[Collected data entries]
+--
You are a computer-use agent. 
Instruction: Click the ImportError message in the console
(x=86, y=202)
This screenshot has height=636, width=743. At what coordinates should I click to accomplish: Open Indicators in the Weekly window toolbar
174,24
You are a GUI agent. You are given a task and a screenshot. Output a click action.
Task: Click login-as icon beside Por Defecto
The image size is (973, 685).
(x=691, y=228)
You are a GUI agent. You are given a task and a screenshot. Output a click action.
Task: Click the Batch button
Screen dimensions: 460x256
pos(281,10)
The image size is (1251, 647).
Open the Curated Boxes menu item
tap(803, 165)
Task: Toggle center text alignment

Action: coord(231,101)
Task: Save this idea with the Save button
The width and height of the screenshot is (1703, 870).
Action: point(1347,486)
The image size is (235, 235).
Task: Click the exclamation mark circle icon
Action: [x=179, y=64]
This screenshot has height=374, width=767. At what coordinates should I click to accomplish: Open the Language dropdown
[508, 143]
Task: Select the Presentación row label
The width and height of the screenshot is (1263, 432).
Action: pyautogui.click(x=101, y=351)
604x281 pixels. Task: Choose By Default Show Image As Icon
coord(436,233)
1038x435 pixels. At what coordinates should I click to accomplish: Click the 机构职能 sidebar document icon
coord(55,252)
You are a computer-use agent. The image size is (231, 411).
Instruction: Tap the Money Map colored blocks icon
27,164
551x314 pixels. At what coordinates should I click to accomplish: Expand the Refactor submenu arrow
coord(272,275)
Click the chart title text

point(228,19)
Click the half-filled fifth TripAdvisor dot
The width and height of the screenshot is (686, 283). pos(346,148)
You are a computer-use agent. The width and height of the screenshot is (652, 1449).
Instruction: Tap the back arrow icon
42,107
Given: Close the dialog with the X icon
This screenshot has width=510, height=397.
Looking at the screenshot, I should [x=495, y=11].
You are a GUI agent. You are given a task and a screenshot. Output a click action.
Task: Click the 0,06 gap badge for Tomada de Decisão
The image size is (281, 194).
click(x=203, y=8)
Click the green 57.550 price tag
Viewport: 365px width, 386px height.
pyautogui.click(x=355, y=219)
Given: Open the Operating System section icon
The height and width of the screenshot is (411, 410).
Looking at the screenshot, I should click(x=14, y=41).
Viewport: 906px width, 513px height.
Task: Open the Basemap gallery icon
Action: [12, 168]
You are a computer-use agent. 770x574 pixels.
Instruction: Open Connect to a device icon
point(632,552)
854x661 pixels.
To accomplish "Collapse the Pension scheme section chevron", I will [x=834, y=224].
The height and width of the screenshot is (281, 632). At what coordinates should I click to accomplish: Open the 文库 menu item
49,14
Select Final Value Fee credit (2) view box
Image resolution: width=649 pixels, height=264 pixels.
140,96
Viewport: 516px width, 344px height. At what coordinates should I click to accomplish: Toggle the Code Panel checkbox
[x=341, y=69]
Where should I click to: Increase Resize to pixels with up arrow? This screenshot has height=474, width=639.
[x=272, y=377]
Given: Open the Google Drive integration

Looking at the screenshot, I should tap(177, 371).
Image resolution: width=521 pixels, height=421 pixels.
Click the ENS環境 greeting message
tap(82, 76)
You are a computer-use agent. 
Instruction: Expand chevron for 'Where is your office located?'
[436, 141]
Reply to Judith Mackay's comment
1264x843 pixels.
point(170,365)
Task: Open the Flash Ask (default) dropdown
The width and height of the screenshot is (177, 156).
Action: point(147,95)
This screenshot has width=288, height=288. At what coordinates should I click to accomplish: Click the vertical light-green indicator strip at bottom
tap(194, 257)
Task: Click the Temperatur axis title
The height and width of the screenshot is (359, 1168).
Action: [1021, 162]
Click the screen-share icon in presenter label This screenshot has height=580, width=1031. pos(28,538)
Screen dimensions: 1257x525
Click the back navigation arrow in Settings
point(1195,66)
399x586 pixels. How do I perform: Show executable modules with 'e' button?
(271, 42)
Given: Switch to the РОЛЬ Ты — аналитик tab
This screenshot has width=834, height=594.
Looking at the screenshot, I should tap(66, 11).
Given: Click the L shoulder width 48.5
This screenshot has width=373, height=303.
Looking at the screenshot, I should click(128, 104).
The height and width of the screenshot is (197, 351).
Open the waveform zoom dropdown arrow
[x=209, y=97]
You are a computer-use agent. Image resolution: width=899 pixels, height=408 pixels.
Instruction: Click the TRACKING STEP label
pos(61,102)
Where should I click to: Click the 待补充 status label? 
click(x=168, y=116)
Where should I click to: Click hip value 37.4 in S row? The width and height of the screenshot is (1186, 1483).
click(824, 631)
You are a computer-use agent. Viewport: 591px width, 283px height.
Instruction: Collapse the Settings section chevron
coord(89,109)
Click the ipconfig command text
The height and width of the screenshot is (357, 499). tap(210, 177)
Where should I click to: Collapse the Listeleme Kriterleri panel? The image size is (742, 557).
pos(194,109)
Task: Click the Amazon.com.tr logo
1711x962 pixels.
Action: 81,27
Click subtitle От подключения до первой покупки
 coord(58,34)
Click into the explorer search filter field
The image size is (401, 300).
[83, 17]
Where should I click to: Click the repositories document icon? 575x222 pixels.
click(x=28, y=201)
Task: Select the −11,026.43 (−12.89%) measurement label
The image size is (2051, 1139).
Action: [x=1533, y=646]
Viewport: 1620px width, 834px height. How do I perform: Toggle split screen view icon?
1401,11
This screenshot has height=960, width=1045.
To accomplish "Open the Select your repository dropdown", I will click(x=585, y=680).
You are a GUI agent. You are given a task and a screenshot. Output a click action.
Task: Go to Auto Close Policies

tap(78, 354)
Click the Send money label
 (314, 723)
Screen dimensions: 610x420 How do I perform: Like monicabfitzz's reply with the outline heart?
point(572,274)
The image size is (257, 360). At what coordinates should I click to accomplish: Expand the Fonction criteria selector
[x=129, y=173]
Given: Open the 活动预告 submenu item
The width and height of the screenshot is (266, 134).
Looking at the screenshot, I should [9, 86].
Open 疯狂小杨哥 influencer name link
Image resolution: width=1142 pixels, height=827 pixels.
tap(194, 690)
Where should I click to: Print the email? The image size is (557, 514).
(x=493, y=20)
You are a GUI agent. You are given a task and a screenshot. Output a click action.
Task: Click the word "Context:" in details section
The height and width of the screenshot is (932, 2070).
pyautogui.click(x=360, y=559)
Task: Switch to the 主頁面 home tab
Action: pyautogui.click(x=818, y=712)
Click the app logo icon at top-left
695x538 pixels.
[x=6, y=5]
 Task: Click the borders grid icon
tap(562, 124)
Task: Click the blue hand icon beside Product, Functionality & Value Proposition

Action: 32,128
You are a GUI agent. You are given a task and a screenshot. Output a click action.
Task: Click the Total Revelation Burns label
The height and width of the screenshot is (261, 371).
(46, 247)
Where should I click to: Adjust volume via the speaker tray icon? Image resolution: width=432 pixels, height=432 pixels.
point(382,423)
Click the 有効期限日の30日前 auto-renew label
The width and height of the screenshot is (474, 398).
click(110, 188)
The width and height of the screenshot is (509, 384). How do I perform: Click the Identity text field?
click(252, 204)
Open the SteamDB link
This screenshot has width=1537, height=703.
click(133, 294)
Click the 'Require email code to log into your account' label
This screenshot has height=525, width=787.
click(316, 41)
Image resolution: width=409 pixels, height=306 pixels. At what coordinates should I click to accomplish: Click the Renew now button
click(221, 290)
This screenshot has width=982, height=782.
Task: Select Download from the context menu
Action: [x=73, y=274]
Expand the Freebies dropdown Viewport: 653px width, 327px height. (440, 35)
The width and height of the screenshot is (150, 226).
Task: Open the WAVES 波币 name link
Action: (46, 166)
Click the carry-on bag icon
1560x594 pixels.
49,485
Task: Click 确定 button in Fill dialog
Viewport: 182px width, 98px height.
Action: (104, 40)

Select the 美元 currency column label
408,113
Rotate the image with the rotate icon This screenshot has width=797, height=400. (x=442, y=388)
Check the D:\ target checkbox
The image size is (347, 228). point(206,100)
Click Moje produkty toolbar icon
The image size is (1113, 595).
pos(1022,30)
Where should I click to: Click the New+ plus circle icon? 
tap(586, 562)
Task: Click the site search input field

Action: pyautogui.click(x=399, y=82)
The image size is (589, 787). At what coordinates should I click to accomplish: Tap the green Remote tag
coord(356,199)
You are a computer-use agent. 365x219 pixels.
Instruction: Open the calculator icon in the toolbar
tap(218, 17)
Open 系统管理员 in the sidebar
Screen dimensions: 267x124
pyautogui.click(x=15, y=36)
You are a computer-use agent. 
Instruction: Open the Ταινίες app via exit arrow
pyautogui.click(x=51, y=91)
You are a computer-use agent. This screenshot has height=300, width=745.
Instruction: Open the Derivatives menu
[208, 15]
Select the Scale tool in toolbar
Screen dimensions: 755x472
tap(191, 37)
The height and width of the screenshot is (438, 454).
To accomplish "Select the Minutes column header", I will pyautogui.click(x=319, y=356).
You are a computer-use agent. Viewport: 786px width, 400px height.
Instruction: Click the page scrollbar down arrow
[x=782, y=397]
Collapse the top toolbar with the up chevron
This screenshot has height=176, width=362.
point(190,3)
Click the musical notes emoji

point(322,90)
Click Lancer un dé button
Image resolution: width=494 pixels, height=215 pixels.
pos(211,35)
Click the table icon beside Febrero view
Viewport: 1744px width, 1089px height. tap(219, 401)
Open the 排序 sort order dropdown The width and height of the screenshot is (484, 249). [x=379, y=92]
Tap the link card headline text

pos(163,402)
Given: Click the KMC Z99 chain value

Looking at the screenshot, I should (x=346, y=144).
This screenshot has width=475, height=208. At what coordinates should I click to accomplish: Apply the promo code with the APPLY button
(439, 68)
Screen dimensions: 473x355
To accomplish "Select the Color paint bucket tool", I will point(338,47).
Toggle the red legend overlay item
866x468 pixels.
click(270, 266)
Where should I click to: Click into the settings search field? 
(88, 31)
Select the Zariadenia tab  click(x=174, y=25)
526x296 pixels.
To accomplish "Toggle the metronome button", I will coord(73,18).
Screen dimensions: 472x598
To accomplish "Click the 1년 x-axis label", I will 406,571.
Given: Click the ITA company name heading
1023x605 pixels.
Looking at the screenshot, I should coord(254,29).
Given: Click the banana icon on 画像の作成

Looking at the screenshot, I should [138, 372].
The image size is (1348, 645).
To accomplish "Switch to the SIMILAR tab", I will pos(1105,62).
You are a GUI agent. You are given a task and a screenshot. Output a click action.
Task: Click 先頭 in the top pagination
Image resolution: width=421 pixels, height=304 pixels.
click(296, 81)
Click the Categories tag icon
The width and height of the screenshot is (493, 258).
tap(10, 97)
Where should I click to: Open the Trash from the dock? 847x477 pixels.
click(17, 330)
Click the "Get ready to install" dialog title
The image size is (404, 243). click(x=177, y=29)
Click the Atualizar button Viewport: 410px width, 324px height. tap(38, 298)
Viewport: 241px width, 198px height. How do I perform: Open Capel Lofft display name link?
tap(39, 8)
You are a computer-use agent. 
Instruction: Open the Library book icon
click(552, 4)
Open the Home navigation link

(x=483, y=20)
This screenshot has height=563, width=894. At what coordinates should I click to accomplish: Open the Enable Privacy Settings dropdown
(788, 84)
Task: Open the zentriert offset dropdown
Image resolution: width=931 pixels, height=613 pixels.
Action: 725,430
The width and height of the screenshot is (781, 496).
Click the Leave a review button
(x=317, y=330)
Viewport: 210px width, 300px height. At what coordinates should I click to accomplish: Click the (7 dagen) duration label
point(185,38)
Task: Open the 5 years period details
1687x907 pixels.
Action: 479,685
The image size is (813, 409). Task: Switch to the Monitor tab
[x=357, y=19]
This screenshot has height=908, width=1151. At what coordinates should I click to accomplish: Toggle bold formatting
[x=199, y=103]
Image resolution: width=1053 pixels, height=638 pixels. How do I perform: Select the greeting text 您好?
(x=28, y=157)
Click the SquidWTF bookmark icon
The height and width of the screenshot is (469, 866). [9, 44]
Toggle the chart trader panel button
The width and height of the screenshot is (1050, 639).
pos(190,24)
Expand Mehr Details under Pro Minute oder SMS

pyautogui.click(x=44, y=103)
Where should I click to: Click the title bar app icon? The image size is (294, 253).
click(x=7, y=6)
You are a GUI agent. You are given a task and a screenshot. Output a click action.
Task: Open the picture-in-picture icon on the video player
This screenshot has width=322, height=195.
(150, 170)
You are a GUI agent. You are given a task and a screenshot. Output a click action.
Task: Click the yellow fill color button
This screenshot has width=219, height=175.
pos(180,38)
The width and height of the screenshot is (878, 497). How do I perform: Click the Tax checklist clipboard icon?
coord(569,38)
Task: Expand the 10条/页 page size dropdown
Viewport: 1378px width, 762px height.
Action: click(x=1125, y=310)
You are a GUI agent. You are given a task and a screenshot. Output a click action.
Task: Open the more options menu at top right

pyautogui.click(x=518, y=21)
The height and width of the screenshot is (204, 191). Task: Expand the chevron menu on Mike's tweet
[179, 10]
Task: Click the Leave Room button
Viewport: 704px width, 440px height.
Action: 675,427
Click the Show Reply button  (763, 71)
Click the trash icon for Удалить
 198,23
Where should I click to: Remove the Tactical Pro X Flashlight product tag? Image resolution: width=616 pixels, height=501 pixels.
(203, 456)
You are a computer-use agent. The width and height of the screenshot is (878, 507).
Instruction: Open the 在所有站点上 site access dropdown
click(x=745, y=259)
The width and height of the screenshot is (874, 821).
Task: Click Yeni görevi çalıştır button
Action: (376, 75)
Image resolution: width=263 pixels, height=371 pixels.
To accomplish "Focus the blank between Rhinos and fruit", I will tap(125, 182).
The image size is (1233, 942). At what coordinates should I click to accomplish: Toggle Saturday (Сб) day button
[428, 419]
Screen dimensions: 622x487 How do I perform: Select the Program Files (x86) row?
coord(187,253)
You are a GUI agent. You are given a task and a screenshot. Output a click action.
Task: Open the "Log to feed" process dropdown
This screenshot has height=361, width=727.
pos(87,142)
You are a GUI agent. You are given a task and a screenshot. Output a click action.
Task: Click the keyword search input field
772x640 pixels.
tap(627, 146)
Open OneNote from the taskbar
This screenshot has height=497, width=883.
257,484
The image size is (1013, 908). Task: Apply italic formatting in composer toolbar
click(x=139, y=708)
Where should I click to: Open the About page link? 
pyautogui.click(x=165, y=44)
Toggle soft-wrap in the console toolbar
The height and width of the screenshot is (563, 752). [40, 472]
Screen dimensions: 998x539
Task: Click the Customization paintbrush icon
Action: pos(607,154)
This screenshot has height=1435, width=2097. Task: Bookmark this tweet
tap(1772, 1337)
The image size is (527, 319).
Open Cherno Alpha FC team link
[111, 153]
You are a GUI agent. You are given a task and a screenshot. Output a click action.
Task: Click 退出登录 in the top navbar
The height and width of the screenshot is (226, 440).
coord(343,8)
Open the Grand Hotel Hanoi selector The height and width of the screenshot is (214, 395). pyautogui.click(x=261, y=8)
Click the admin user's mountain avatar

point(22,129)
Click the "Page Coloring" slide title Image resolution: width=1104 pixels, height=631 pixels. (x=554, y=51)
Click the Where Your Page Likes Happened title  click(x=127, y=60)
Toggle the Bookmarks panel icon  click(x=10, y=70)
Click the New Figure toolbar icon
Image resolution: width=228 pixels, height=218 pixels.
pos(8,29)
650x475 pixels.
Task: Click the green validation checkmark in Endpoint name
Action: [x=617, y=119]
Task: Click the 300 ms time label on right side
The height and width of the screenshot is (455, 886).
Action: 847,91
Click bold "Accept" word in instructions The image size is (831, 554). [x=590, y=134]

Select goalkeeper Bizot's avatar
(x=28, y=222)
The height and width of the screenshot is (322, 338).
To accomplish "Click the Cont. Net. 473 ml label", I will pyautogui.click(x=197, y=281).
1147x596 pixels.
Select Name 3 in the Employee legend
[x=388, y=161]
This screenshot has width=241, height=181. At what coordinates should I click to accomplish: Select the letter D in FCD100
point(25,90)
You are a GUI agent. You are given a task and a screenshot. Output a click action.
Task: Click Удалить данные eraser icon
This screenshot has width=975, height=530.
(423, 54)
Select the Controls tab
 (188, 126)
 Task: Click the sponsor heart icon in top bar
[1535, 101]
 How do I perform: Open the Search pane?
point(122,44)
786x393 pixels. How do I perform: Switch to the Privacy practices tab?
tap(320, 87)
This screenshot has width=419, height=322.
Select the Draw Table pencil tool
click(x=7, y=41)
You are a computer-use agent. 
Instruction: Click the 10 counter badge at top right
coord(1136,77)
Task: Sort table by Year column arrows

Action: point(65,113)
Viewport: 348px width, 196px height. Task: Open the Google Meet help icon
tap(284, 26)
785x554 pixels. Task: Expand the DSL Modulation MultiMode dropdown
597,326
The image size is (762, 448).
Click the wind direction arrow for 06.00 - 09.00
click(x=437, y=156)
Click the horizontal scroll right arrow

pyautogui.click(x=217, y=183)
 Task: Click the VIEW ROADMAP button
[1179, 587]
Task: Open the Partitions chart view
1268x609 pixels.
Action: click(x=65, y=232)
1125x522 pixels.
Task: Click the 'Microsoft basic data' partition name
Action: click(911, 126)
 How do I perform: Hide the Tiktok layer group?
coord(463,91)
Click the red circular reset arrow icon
+--
_PROBLEM REQUIREMENTS_
Give back, exactly as written, the stretch from the line with "Where should I click to: Click the New+" through the line with "You are a computer-use agent. 365x219 pixels.", and no other lines from the records above.

_YOUR SOLUTION_
Where should I click to: Click the New+ plus circle icon? 
tap(586, 562)
Task: Click the site search input field

Action: pyautogui.click(x=399, y=82)
The image size is (589, 787). At what coordinates should I click to accomplish: Tap the green Remote tag
coord(356,199)
You are a computer-use agent. 365x219 pixels.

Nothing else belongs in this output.